STATED PROBLEM
Copy out the data below word for word, beginning at the line that has "Switch chart range" and ending after the line that has "Looking at the screenshot, I should tap(973, 45).".

Collected data entries
* * *
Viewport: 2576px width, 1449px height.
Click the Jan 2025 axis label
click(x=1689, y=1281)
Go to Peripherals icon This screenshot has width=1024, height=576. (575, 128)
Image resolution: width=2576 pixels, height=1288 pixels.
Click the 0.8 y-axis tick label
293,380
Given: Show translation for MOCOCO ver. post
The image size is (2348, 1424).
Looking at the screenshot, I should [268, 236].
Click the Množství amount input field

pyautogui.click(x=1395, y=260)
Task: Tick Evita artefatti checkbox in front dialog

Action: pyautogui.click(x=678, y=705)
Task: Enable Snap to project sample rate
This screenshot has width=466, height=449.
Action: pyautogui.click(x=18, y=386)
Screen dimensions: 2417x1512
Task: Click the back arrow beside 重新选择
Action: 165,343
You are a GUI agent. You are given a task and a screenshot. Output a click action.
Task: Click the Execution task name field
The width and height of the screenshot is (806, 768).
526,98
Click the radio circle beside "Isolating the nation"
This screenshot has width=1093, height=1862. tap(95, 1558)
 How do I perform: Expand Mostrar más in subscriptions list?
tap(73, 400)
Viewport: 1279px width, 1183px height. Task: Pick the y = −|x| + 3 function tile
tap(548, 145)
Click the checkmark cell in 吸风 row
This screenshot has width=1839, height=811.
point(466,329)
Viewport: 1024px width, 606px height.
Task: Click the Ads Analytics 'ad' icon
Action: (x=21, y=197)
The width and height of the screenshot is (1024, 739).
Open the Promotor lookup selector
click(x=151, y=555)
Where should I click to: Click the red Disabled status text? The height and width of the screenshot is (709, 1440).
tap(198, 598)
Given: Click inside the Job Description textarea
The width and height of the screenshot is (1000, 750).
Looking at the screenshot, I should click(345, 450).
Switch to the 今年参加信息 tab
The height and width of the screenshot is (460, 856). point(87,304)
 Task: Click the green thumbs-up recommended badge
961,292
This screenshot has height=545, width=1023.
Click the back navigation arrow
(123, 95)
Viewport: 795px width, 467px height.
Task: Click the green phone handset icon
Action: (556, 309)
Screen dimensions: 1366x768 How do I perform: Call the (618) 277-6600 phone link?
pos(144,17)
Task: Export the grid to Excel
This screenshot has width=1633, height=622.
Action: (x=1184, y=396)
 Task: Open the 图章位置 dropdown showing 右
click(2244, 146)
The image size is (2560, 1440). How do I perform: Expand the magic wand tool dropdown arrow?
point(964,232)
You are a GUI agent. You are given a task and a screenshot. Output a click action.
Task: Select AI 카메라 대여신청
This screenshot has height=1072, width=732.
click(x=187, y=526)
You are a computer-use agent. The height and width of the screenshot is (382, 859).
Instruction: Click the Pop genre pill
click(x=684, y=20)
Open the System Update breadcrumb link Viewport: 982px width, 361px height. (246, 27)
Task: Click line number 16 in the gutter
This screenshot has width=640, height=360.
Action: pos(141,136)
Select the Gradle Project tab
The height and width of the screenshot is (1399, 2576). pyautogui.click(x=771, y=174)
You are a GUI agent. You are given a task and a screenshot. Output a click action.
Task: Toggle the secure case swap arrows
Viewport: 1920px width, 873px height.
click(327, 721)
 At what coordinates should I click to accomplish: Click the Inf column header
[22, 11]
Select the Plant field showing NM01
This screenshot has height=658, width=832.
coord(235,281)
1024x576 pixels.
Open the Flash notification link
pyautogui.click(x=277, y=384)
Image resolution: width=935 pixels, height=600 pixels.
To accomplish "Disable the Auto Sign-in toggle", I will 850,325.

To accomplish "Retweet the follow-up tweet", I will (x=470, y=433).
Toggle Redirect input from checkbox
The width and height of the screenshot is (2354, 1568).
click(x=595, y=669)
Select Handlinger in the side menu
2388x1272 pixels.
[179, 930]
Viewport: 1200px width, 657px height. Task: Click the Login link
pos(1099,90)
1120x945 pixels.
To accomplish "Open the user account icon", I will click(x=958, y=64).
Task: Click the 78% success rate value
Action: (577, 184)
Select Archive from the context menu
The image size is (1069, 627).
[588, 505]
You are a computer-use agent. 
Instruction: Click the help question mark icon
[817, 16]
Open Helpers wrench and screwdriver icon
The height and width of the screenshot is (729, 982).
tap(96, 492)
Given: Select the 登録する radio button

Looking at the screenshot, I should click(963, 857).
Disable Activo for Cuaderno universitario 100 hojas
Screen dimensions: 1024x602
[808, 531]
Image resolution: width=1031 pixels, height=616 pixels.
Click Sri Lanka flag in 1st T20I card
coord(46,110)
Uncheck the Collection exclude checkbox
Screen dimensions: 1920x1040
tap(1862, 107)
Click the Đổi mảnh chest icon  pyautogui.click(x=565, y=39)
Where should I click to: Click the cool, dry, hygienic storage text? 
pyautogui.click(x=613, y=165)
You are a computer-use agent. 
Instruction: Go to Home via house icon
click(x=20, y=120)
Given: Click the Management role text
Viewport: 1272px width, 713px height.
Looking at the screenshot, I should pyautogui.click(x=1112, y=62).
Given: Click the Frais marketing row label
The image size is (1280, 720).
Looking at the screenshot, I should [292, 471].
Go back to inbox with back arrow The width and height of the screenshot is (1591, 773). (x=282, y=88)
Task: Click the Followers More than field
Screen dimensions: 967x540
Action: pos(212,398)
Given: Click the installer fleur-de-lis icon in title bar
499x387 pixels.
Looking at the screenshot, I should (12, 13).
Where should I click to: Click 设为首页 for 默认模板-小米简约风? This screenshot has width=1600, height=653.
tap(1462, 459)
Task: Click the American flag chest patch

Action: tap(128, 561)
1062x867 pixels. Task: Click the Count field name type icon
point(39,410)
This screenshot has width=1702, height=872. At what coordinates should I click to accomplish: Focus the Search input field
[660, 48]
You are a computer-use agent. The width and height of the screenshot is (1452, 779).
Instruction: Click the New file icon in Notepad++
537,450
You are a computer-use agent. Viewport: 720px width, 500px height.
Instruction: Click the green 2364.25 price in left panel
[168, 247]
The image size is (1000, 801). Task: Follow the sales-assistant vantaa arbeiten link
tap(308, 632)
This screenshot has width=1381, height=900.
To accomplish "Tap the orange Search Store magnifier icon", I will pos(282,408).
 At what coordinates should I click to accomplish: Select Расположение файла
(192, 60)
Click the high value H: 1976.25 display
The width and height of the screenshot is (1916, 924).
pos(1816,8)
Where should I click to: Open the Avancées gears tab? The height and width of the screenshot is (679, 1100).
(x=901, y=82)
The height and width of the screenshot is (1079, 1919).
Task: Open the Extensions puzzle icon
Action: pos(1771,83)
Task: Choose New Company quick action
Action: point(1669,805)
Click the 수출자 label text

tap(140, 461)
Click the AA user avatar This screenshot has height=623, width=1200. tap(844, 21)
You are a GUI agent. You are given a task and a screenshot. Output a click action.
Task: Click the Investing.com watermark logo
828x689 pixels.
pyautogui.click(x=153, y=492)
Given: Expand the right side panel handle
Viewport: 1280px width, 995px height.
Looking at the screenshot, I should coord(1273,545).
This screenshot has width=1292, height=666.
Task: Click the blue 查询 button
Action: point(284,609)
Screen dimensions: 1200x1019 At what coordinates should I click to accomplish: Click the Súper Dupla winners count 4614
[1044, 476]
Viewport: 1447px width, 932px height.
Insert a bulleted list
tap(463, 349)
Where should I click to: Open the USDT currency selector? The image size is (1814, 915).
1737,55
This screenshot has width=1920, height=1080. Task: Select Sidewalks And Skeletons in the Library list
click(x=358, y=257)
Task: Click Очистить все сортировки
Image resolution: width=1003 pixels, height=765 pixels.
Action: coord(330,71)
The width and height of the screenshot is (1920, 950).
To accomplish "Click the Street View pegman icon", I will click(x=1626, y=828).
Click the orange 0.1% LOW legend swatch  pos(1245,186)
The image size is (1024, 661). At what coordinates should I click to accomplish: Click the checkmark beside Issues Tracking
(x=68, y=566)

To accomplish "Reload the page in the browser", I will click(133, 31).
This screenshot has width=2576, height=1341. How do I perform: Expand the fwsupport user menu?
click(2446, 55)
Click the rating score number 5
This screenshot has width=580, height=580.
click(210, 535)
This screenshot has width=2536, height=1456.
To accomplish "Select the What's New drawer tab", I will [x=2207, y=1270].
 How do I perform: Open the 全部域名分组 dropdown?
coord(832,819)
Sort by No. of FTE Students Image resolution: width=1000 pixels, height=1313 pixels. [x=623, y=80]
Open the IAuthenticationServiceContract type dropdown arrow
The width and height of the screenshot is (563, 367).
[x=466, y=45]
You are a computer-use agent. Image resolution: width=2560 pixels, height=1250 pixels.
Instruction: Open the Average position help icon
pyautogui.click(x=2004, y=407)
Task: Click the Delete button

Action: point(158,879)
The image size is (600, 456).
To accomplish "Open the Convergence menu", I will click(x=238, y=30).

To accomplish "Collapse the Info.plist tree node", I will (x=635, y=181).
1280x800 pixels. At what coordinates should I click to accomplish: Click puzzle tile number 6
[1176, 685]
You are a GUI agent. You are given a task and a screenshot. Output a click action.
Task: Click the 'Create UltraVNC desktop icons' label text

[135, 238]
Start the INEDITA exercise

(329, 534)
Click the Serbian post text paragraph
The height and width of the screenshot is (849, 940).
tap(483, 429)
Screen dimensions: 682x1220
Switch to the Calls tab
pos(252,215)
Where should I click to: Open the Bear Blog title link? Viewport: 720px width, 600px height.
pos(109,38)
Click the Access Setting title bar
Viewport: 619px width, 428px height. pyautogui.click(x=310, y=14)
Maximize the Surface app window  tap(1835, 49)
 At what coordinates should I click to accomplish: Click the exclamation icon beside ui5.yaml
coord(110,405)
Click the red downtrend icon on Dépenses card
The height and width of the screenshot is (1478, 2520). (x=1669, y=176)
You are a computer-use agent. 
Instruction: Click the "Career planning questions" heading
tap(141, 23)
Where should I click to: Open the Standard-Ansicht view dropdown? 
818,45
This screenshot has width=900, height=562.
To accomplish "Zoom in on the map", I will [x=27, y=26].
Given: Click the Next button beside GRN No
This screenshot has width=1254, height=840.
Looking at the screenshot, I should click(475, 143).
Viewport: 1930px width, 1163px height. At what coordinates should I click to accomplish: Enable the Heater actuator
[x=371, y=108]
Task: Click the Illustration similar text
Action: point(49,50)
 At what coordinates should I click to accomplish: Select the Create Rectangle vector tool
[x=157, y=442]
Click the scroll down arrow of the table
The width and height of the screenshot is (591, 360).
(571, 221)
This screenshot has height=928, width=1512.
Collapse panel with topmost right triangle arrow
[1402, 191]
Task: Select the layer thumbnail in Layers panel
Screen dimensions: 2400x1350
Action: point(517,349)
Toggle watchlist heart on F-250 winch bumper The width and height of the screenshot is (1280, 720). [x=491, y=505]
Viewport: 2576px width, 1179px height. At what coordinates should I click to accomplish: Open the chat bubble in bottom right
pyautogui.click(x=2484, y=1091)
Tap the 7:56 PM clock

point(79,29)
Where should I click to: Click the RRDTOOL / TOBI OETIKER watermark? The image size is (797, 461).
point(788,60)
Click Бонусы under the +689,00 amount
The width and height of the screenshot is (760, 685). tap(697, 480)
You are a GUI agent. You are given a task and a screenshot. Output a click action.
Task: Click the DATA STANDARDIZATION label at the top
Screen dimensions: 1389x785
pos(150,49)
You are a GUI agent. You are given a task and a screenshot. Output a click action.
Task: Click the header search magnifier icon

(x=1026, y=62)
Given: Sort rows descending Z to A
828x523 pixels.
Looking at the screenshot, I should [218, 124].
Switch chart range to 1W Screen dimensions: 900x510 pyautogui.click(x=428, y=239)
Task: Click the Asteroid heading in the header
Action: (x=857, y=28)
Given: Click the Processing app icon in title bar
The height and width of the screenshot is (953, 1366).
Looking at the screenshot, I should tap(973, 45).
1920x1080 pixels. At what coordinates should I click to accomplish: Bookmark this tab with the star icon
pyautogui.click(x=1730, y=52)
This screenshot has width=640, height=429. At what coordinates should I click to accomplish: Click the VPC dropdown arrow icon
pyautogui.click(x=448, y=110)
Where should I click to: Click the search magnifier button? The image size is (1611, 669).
* * *
SOLUTION BELOW
Switch chart range to 1W Screen dimensions: 900x510 pyautogui.click(x=428, y=239)
Task: Click the Asteroid heading in the header
Action: (x=857, y=28)
Given: Click the Processing app icon in title bar
The height and width of the screenshot is (953, 1366).
Looking at the screenshot, I should tap(973, 45).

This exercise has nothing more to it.